Comment s’est initiée cette collaboration ? 

Le projet devait originellement se faire avec Baba, Ousmane Sy, chorégraphe français pionnier de la danse hip hop, qui est malheureusement décédé avant la réalisation du projet. Comme lui et moi avions le même réseau et étant artiste associé au Théâtre de la Ville et à la Maison de la Danse, ces institutions se sont concertées et m’ont désigné pour prendre la suite d’Ousmane.

Tu partages la carte avec Marco da Silva Ferreira. Vous connaissiez-vous avant le projet ? 

Avec Marco, on n’a pas arrêté de se croiser. On fait tous les deux parties de Big Pulse avec Oona Doherty, Silvia Gribaudi, Sonya Lindfors, Sabina Bočková & Johana Pocková. Il s’agit d’une alliance qui permet de faire tourner nos spectacles sur des grandes scènes et festivals européens.

Chorégraphier pour une compagnie avec une telle identité et une histoire aussi chargée implique des enjeux et précautions particulières. Qu’est-ce qui t’a décidé à accepter ce projet et comment l’as-tu abordé ? 

Je sortais tout juste d’un projet intitulé “Siguifin” qui implique 9 danseurs et 3 chorégraphes d’Afrique de l’Ouest. L’objectif était la célébration de la vitalité chorégraphique et des talents émergents de ces territoires du continent africain. Du coup, ce projet m’apparaissait dans la continuité d’un travail que j’avais déjà amorcé, mais cette fois-ci avec une compagnie professionnelle déjà établie. Par ailleurs, ayant entamé mon parcours avec le hip hop, il me semblait qu’on aurait des bases communes : les raisons pour lesquelles on danse et les espaces dans lesquels on partage le mouvement. Mon enthousiasme pour ce projet tenait aussi beaucoup à ma curiosité pour des danses urbaines développées sur le territoire africain et purement issues de ce territoire et de son contexte post-apartheid. Cela en comparaison au hip hop dans lequel je me suis développé, qui est essentiellement d’héritage américain.

Comment s’est passée la rencontre avec la compagnie ?

Leur rencontre m’a reconnecté avec qui j’étais, à savoir un danseur de danse urbaine, ce qui se traduit par le plaisir pris à danser, notamment dans le cadre de soirées. J’ai découvert une Afrique que je ne connaissais pas. J’ai été accueilli chez les deux chorégraphes et vivais à leur rythme, au rythme des townships. Je me suis senti à ma place.

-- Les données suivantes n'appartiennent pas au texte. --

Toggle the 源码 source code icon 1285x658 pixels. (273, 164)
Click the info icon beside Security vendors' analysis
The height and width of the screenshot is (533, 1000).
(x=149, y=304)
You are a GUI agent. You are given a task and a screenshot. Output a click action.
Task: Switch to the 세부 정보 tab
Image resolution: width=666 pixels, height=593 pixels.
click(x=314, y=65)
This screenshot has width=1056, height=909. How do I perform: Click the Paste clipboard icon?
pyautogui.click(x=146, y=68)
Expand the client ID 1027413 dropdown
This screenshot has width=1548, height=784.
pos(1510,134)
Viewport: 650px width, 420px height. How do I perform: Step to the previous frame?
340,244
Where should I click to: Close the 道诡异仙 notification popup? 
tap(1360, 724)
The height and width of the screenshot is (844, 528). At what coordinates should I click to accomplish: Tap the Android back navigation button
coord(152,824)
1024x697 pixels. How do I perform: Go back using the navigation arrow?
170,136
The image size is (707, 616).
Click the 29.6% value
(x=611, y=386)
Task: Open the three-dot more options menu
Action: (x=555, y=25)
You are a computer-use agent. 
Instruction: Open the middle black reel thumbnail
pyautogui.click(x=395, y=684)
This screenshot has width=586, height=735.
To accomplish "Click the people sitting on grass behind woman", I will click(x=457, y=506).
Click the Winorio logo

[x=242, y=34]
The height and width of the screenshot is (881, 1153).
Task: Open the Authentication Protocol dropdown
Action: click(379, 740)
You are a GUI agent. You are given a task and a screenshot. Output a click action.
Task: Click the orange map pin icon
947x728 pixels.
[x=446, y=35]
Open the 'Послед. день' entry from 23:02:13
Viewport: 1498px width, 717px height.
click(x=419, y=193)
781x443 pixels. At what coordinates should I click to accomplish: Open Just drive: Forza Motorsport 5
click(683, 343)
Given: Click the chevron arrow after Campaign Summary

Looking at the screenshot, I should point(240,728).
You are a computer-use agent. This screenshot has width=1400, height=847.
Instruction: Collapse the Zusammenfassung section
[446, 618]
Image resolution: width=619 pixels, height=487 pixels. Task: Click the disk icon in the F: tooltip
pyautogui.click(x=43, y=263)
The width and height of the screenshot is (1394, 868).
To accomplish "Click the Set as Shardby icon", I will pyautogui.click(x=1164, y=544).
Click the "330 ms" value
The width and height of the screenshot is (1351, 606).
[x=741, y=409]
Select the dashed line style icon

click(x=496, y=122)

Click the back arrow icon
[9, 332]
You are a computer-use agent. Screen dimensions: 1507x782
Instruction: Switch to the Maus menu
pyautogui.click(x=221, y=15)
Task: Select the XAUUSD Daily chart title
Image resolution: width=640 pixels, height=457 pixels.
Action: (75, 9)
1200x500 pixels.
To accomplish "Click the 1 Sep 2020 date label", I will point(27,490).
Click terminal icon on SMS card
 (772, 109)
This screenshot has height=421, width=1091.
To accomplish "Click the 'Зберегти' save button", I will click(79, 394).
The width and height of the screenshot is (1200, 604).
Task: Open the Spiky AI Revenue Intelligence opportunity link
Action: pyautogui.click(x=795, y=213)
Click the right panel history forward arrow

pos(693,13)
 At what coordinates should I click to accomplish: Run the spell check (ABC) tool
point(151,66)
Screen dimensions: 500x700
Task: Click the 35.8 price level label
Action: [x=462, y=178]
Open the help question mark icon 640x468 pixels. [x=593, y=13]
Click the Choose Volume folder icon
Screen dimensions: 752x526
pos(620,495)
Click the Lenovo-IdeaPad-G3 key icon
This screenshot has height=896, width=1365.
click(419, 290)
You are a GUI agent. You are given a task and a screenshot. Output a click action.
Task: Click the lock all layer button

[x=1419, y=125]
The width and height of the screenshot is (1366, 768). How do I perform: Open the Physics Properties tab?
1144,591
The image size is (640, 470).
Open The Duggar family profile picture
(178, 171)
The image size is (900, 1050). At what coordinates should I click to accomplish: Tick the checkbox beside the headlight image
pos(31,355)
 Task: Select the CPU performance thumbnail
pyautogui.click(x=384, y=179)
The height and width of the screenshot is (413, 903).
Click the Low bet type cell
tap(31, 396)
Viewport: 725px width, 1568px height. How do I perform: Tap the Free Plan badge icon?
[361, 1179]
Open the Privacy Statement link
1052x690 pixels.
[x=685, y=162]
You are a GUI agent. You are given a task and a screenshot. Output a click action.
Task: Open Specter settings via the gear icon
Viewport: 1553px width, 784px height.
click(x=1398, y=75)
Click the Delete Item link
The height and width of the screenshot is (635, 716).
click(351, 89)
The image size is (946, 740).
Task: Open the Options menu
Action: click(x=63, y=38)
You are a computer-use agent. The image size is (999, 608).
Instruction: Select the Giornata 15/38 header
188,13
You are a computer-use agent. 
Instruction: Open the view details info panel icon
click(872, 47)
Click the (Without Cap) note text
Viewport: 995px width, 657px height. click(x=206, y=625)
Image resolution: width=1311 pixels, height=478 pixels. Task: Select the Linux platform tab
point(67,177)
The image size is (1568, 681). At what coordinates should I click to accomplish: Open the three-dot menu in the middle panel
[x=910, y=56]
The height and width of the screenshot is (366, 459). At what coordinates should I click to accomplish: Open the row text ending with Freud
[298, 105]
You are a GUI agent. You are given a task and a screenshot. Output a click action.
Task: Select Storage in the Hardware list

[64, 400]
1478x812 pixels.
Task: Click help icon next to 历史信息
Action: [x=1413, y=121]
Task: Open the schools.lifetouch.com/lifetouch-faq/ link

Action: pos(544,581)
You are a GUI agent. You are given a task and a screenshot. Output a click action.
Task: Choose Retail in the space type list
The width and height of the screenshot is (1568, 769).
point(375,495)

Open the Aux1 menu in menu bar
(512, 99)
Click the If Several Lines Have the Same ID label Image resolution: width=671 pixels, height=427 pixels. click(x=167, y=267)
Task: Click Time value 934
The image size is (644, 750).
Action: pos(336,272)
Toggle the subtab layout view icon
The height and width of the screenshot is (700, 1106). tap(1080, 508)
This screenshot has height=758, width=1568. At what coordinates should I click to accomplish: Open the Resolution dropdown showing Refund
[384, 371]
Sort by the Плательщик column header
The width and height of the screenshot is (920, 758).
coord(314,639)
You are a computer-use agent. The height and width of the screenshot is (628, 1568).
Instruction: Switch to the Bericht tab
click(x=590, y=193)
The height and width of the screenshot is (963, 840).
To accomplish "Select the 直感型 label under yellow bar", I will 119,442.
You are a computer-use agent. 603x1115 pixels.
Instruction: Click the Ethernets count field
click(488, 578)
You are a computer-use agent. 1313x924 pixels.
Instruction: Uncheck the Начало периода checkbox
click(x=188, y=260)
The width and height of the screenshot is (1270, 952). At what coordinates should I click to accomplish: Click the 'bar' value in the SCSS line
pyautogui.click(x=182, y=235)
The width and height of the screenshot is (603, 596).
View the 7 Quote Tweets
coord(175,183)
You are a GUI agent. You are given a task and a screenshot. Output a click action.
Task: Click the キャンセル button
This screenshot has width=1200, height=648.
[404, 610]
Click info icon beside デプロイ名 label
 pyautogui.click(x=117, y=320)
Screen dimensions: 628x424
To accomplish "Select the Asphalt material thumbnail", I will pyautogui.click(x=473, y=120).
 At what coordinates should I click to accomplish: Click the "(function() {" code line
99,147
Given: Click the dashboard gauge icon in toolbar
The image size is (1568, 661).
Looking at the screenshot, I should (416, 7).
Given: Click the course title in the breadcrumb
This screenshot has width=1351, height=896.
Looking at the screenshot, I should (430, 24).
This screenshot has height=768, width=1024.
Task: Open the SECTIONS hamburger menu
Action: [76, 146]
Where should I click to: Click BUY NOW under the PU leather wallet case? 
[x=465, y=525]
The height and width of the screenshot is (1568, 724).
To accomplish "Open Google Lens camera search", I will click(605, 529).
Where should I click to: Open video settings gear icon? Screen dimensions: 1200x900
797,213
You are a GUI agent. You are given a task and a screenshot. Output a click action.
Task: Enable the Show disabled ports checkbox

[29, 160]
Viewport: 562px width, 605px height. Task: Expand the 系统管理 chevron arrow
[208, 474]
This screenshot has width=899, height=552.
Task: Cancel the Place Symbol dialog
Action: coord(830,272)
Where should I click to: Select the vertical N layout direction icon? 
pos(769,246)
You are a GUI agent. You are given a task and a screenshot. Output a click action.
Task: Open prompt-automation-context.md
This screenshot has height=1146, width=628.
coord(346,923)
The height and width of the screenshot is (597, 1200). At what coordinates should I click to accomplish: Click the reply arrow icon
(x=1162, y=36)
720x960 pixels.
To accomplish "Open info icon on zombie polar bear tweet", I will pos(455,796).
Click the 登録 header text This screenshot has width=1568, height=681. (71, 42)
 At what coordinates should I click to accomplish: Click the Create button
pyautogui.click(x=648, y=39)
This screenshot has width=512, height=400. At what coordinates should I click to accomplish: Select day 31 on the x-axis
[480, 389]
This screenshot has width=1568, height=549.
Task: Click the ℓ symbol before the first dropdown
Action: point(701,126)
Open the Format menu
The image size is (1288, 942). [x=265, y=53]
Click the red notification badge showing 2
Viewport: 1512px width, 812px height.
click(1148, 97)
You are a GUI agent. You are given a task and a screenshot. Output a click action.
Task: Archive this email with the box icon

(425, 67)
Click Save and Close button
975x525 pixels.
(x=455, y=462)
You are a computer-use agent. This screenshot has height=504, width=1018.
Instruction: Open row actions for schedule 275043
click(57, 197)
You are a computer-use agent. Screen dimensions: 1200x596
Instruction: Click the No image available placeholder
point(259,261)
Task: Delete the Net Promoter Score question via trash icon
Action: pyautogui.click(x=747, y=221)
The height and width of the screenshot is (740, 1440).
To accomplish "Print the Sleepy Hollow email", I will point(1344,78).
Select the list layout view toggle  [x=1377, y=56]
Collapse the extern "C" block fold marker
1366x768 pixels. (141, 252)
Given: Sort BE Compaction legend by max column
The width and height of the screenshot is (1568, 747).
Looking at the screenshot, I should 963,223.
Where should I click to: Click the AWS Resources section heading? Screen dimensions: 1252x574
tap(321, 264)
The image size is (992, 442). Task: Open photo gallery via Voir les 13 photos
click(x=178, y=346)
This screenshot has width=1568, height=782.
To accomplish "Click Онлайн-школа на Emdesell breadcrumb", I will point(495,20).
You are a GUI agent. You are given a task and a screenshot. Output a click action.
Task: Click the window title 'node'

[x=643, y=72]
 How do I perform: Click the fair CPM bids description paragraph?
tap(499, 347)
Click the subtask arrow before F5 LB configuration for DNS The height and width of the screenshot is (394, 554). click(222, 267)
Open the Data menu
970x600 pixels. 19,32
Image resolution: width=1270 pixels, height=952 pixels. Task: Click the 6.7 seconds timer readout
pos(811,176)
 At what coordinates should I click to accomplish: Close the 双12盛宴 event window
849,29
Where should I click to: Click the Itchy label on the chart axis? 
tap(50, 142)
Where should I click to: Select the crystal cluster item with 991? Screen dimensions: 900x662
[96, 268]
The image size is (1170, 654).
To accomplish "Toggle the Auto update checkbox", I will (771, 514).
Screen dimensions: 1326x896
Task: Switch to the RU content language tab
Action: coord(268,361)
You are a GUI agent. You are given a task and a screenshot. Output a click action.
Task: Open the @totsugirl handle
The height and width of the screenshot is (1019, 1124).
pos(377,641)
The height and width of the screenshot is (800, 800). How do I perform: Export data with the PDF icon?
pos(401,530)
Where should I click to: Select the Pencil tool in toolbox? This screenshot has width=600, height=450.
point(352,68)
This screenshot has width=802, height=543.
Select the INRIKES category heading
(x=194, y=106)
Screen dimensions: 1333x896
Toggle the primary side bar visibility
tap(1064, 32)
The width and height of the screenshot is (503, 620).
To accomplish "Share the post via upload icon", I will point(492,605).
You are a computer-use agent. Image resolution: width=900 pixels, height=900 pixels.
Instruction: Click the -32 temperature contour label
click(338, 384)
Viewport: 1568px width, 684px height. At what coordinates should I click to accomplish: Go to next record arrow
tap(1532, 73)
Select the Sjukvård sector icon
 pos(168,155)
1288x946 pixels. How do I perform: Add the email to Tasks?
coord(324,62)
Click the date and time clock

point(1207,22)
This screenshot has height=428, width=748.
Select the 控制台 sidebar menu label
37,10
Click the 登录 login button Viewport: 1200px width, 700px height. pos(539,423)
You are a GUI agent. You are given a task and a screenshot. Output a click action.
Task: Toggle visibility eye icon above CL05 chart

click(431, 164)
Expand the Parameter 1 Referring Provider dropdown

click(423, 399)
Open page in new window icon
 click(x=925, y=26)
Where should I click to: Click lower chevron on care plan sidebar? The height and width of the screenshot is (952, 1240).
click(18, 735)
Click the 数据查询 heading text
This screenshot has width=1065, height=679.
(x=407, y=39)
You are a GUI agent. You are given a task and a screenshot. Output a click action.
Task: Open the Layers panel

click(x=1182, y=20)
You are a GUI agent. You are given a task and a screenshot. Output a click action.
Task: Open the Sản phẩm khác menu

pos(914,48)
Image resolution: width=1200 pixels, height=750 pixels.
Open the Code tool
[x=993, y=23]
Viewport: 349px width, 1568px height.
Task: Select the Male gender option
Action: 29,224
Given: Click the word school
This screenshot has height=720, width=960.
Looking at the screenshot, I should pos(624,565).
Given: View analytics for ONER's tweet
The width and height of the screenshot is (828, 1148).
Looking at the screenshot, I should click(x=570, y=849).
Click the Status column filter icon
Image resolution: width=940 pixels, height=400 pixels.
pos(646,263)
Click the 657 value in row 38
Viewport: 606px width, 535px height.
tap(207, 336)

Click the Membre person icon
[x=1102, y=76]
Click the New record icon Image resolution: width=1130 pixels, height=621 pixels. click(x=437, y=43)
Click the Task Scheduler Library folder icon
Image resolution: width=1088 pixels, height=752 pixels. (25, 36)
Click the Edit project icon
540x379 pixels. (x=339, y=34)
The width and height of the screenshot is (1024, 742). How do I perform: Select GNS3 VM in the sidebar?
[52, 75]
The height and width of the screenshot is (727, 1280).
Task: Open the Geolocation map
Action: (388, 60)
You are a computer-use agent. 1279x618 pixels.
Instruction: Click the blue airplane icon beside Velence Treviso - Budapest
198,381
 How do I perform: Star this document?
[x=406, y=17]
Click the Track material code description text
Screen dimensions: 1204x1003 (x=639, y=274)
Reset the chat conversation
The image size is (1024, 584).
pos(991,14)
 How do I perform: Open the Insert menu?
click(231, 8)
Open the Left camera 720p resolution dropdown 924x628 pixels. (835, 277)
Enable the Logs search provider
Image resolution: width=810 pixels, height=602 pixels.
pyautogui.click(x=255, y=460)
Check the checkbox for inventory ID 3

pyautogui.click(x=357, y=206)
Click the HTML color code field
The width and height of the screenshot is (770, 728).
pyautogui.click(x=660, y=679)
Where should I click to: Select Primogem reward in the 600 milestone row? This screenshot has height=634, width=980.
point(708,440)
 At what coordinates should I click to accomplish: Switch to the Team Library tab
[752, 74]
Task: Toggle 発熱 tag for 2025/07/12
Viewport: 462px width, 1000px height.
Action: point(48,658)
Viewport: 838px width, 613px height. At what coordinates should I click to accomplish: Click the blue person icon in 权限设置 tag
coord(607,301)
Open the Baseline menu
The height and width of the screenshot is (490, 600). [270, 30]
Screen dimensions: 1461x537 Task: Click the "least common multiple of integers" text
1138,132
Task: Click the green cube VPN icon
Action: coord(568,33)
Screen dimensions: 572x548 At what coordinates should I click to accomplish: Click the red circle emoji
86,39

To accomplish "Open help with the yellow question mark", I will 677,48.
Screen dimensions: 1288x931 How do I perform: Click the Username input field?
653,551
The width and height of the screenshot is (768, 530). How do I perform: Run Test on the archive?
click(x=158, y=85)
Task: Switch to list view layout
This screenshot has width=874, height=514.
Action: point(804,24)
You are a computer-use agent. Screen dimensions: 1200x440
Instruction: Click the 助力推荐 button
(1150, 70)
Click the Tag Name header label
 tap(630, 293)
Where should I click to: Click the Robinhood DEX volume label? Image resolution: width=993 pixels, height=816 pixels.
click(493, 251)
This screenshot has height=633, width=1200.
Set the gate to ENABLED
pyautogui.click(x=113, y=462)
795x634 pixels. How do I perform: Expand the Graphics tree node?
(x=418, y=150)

Qu’as-tu observé du pantsula et de la genèse de ces mouvements ? 

Tout d’abord, on a tendance à oublier l’immense diversité ethnique sur ces territoires. Il y a 11 langues officielles en Afrique du Sud. Les contre-cultures, comme le pantsula, sont nées d’une volonté des peuples noirs de cohabiter ensemble, en respectant les différences ethniques de chacun. Tout cela dans une Afrique du Sud post-apartheid. Il y a donc un mélange de grande fierté mais aussi un désir d’aller vers l’autre. Dans les mouvements qui surgissent de ce contexte, il y a d’abord un grand engagement physique, un côté marche ou crève, avec un mélange de mouvements d’influences afros et traditionnelles très diverses.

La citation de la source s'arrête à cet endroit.